■ **Supplied passage**:
- - -
The first day that John Swogger came to Altoona to meet his new staff and team was during the summer of 1968.  I was part of a group that met him for lunch at the Penn Sill Hotel.  We were to eat at noon and meet with the team at Roosevelt Junior High School at 1:00 p.m.  John was being driven around Altoona by a delegation from the High School and they were a few minutes late in arriving for lunch.  It was around 12:40 p.m., the lunches had just been served, when John stood up and said, “We’re leaving.”

 

While I had coached against him when I was the Varsity Assistant at Bishop Guilfoyle, this was my first introduction to his coaching style.  Nothing was more important than being on time to meet the team.  The expectation was that the coaches would set the bar and John wanted the bar set high.  The lunches were left behind and we headed for the gym.  Being late was not an option.

 

Through the years, I have heard many views and myths about the man.  All I can tell you is what I observed.  In the year that I served as an assistant, while I saw a very persistent coach, I never heard John swear and I never observed him touch a player.  I know that there are those who have thought that he was a terror in the locker room.  The truth be told, he inflicted more damage to scoring tables than he ever did to any locker room.  The locker room chats were punctuated more by long periods of silence than they ever were by verbose diatribes.
- - -
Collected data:
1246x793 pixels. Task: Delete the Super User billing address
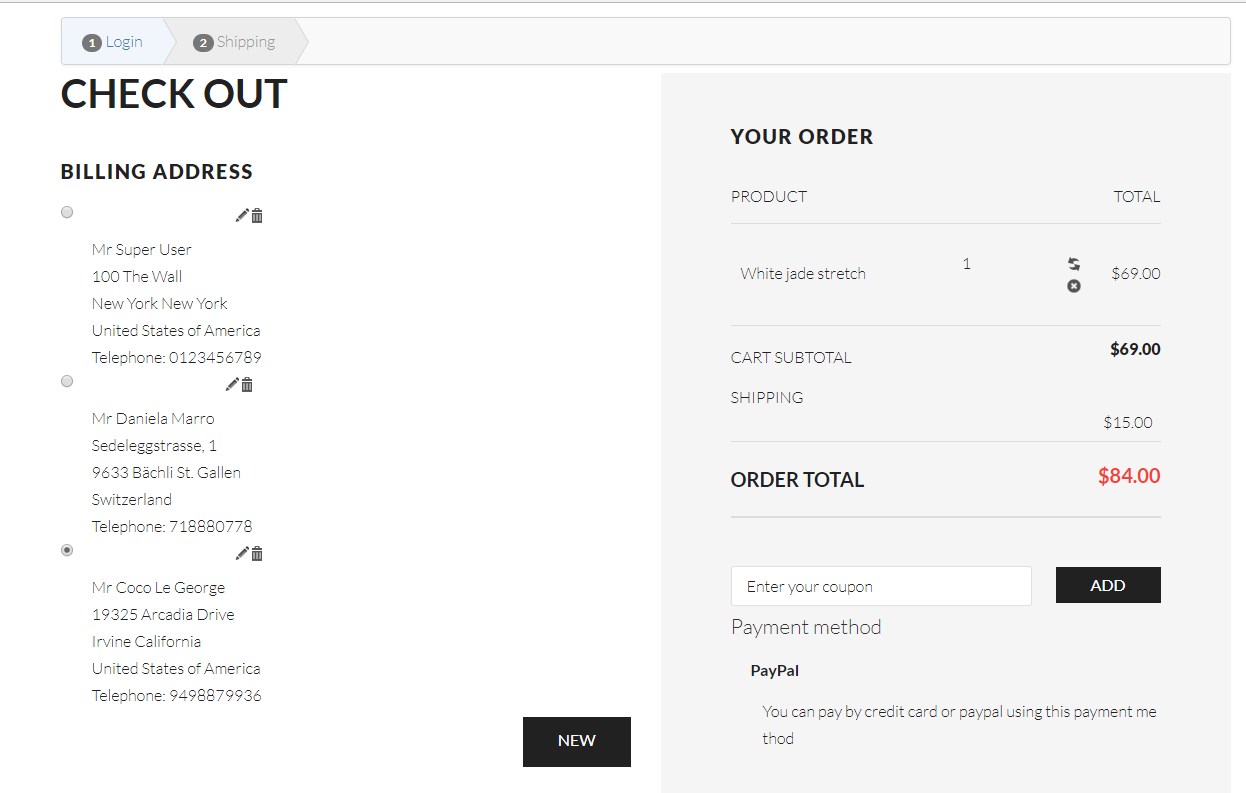point(257,215)
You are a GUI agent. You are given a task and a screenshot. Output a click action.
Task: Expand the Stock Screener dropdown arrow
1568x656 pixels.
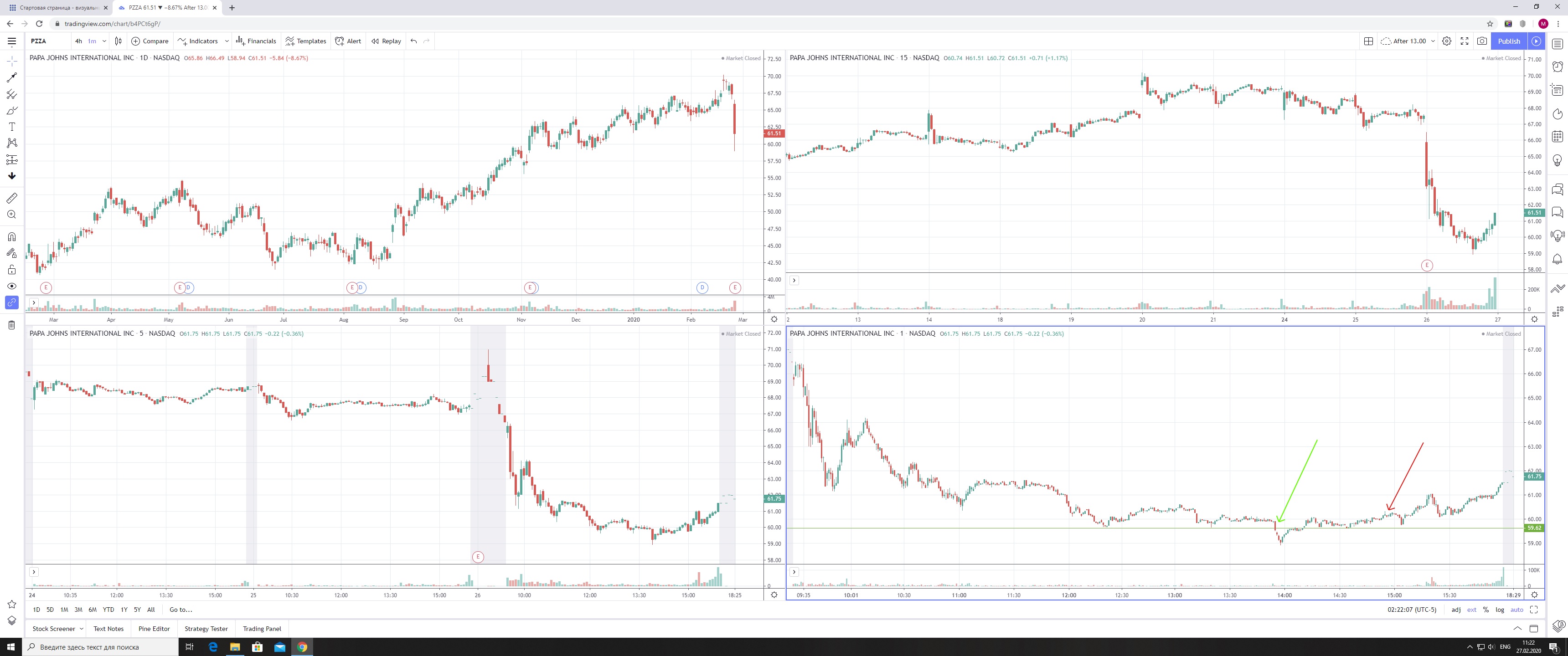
- - -
■ **What the exercise asks**:
Answer these questions from the recollection of John Swogger:
1. At which hotel did the group meet him for lunch?
2. In what role did the writer coach against him before?
3. According to the writer, what did he inflict more damage to than any locker room?
Answer from the text alone, without the rows.

■ **The solution**:
1. The Penn Sill Hotel.
2. As the Varsity Assistant at Bishop Guilfoyle.
3. Scoring tables.